Court Appoints Receiver Over Judgment Debtor’s Property

On October 15, 2018, Justice Schecter of the New York County Commercial Division issued a decision in Herman v. Herman, 2018 NY Slip Op. 32652(U), appointing a receiver over a judgment debtor’s property, explaining:

CPLR 5228(a) provides that upon motion of a judgment creditor the court may appoint a receiver who may be authorized to administer, collect, improve, lease. repair or sell any real or personal property in which the judgment debtor has an interest or to do any other acts designed to satisfy the judgment. The appointment of a receiver pursuant to section 5228(a) is a matter within the court’s discretion. In deciding whether the appointment of a receiver is justified, courts have considered the (I) alternative remedies available to the creditor; (2) the degree to which receivership will increase the likelihood of satisfaction; and (3) the risk of fraud or insolvency if a receiver is not appointed. The court may appoint a receiver to sell real property to satisfy a judgment where, as here, the judgment-debtor owns the property as a tenant in common.
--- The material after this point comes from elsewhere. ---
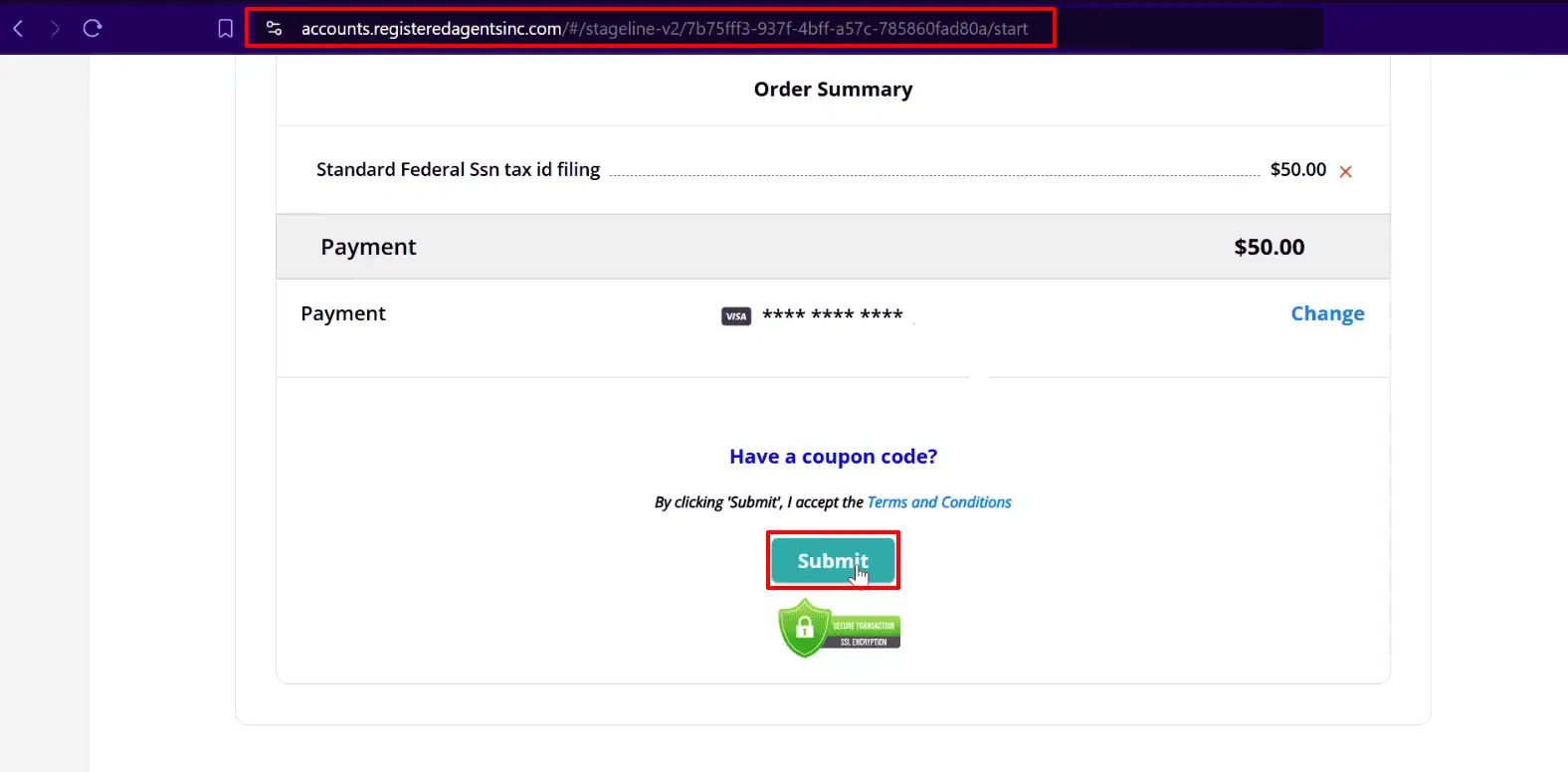
Task: Click the secure transaction SSL badge
Action: (x=838, y=629)

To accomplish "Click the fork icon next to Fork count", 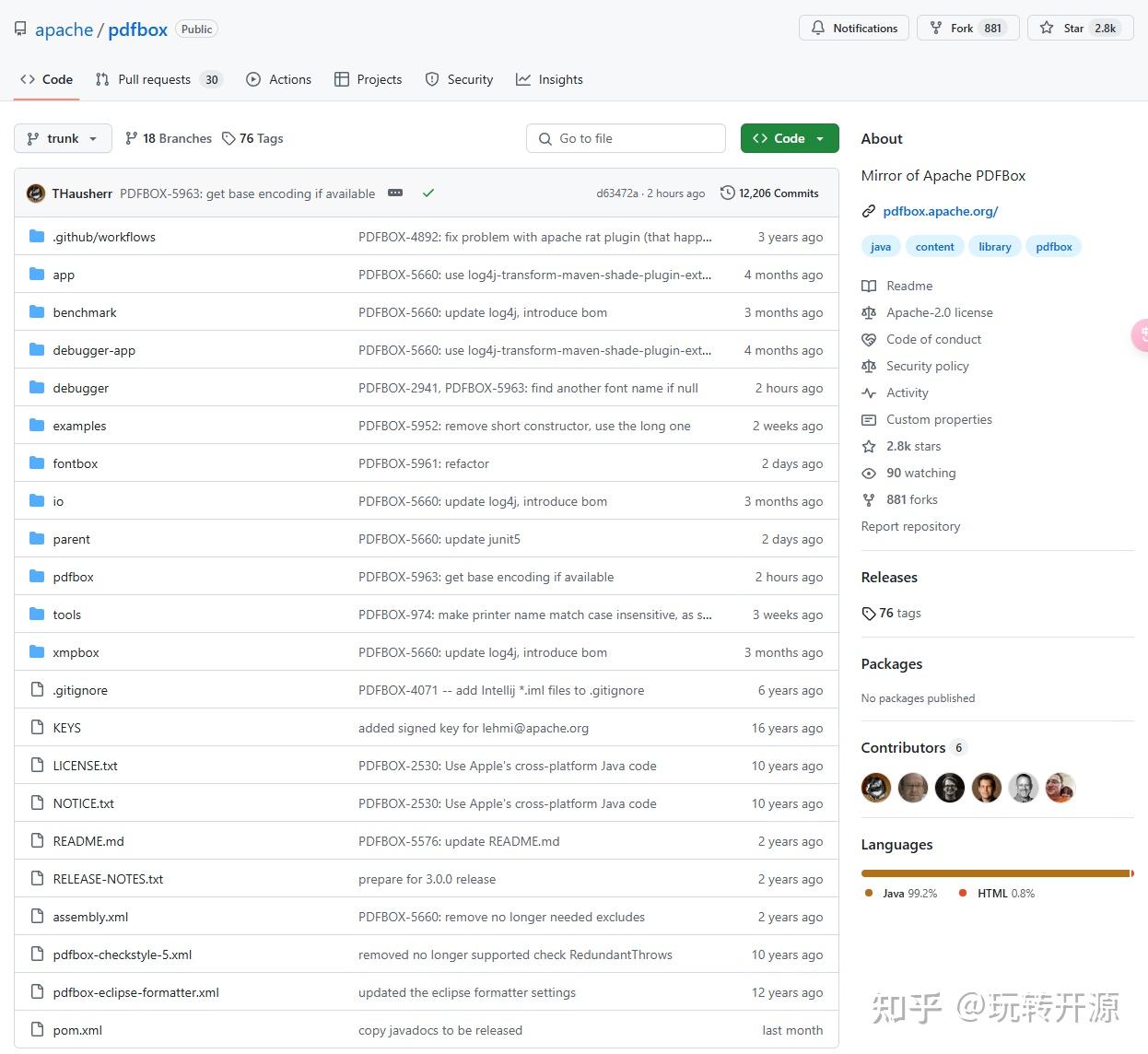I will pyautogui.click(x=935, y=28).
Maurice has taken various steps to frustrate plaintiffs’ ability to enforce the judgment, including encumbering his real property and filing a frivolous bankruptcy action. A receivership will indisputably increase the likelihood of satisfaction; nearly a quarter of the judgment will be satisfied by the transfer of Maurice’s interest in the Property. Aside from Maurice having tens of millions of dollars in liquid assets, the transfer is the only conceivable way to make a meaningful dent in the judgment. Indeed, Maurice’s counsel allegedly stated to one of Plaintiffs’ attorneys that Maurice has hidden his assets and Plaintiffs will never find them, and that Maurice also has a history of avoiding judgment enforcement. Finally, there is real risk of fraud absent appointment of a receiver as Maurice has already permitted the property to accrue substantial tax liabilities and caused Windsor to enter into a 99-year lease for a duplex apartment for no rent. The appointment of a receiver is necessary to stop Maurice’s improper frustration of collection of the judgment.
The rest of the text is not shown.